Autre illustration : il n’est pas possible d’appréhender la matière contractuelle


sans prendre parti sur le droit des biens : leur définition et leur histoire. Objet de
l’obligation, assiette de la sûreté et de l’impôt, le bien, par sa définition et par sa
structure, conditionne les opérations juridiques qui portent sur lui. Là encore,
vouloir faire silence sur ces difficultés en imposant un régime juridique uniforme,
par voie d’autorité, ne peut que déplacer les difficultés : comment concilier une
règle imposée pour la seule satisfaction d’un objectif conjoncturel avec un corps
de règles qui ne procèdent pas de la même inspiration ? Au nom de la prétendue
efficacité juridique, instrumentalisée à des fins économiques, on ne fait que
multiplier des sources de litiges qui sont autant de freins.
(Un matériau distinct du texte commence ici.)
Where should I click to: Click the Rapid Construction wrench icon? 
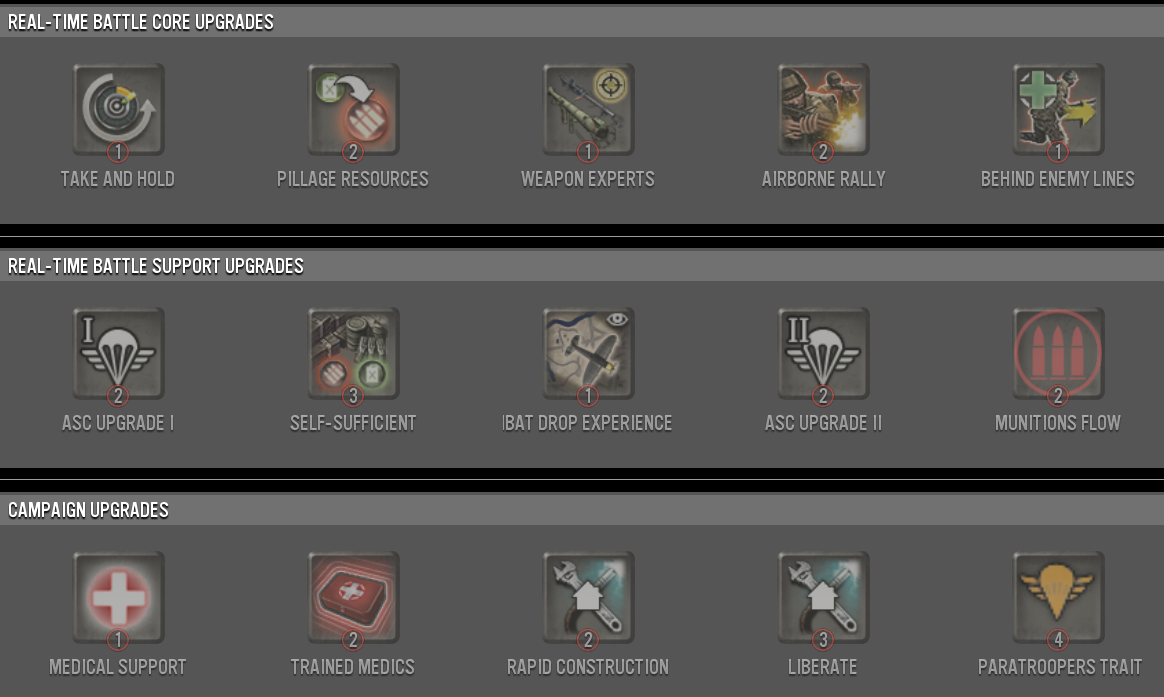(x=588, y=598)
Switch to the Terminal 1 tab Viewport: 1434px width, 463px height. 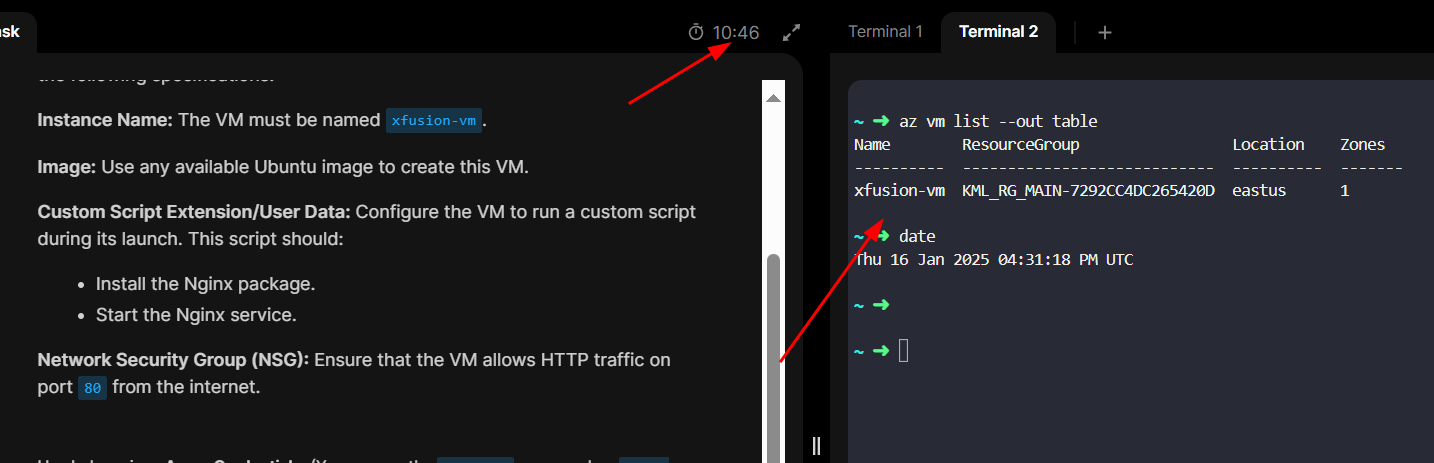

D’ailleurs, les autorités
communautaires sont sans doute conscientes de ces difficultés puisqu’elles tentent
de les surmonter par un recours élargi aux modes alternatifs de règlement des
litiges. Quel aveu !

Occulter des débats de cet ordre procède de l’argument d’autorité de celui qui
entend imposer sa volonté unificatrice envers et contre tous, en piétinant les
cultures juridiques nationales, en ignorant les besoins sociaux réels, en méprisant
les différences...

Pourtant le génie de l’Europe tient dans sa profonde diversité.

Puisque la concurrence envahit tous les domaines de la vie sociale, que les
autorités européennes, cohérentes avec leur dogme, veuillent bien maintenir
la concurrence des modèles juridiques, et respecter l’identité nationale des
Etats qui la constituent dans le respect de la Charte des droits fondamentaux.